(Data supplied)
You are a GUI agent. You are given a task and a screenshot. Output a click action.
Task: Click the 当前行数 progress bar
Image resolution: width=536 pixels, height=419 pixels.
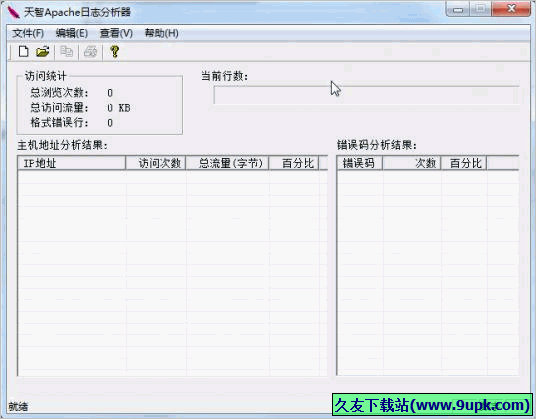tap(366, 95)
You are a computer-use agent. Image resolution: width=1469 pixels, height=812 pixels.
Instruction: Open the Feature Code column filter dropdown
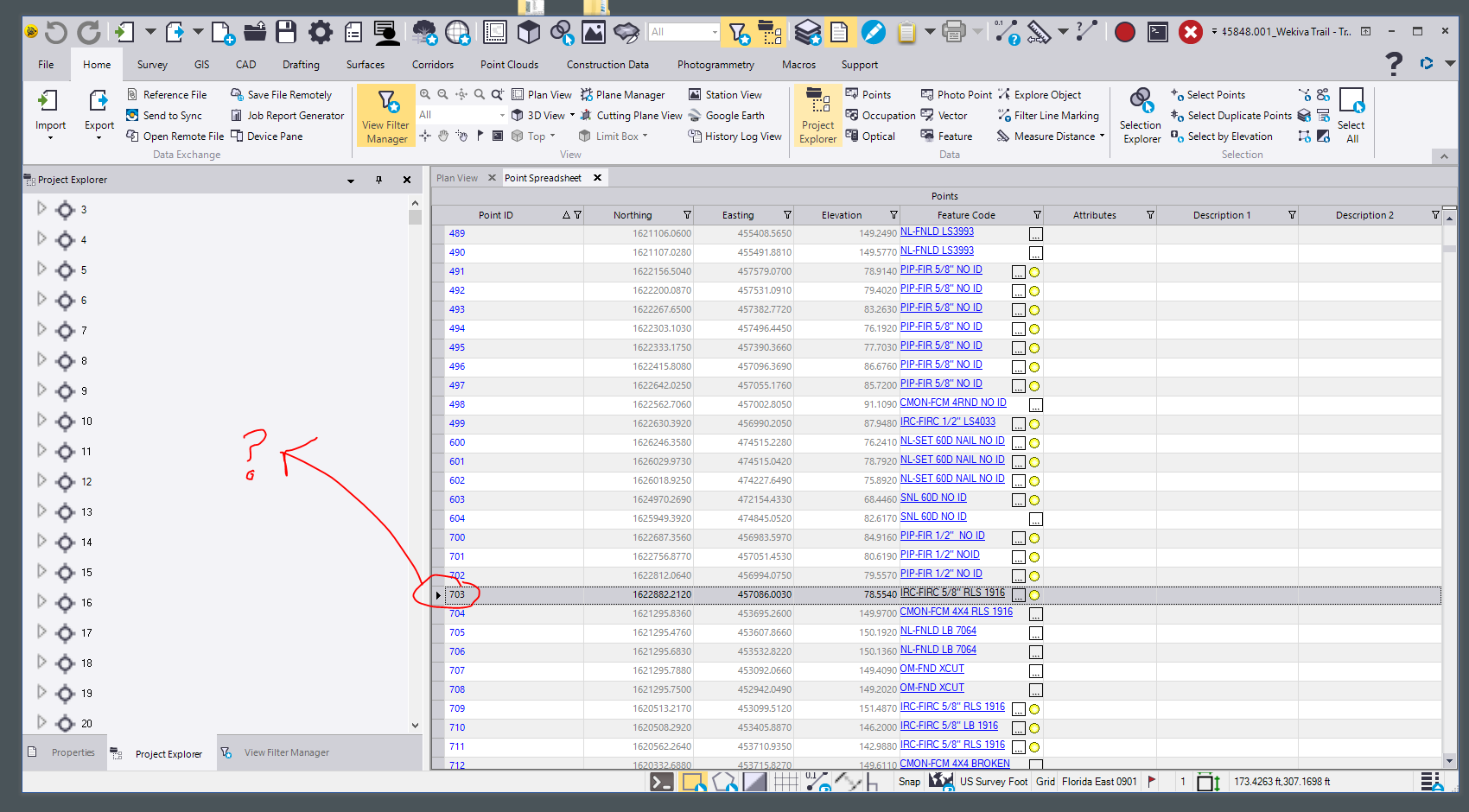pos(1037,215)
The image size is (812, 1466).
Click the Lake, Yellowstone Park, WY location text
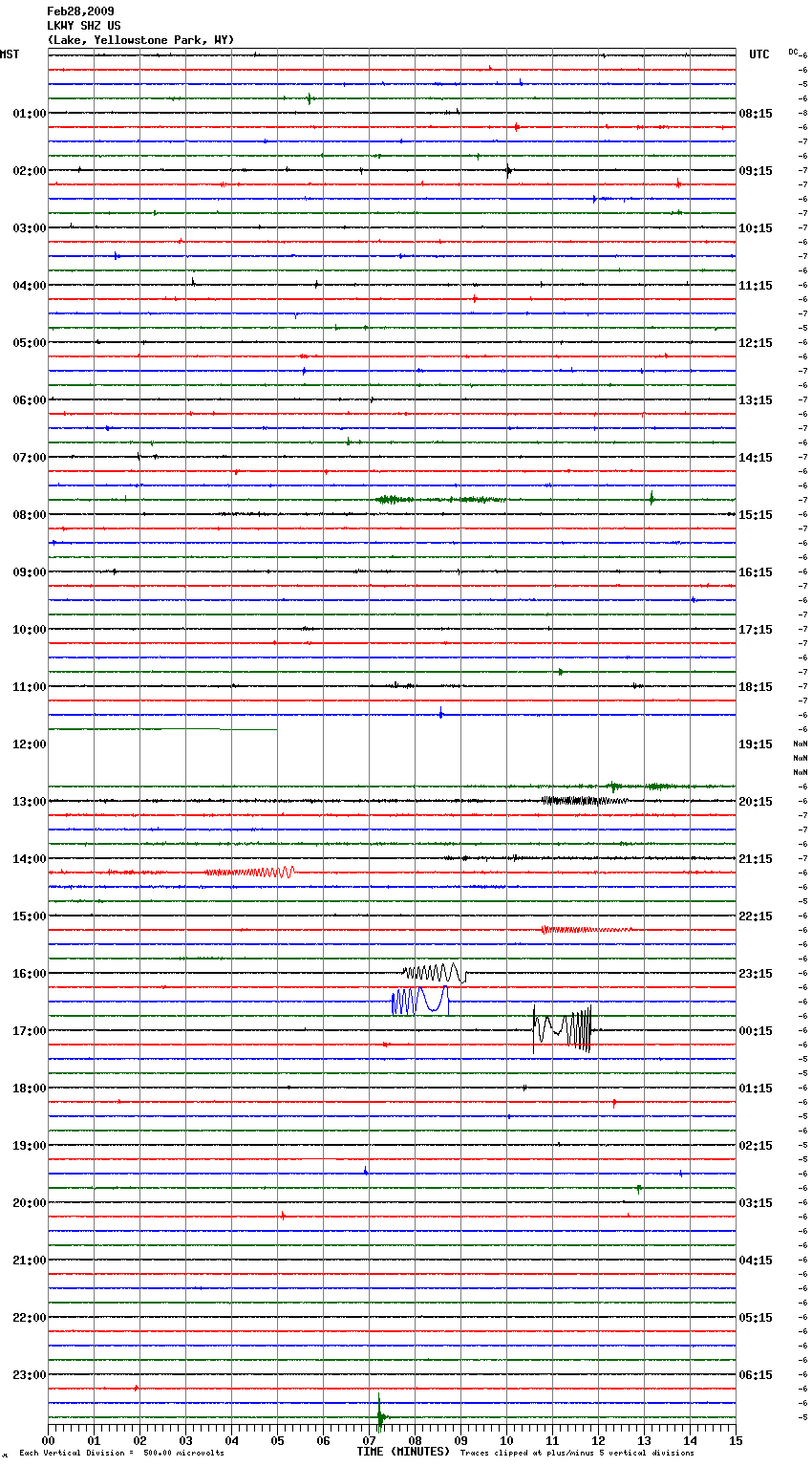pyautogui.click(x=140, y=40)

(Task details)
Write out the records above exactly. Pictures do not belong in the copy.

(Output)
You are a GUI agent. You are given a task and a screenshot. Output a click action.
Task: Click the 当前行数 progress bar
Image resolution: width=536 pixels, height=419 pixels.
tap(366, 95)
You are a computer-use agent. Image resolution: width=1469 pixels, height=812 pixels.
Instruction: Open the Feature Code column filter dropdown
pos(1037,215)
The image size is (812, 1466).
Click the Lake, Yellowstone Park, WY location text
pyautogui.click(x=140, y=40)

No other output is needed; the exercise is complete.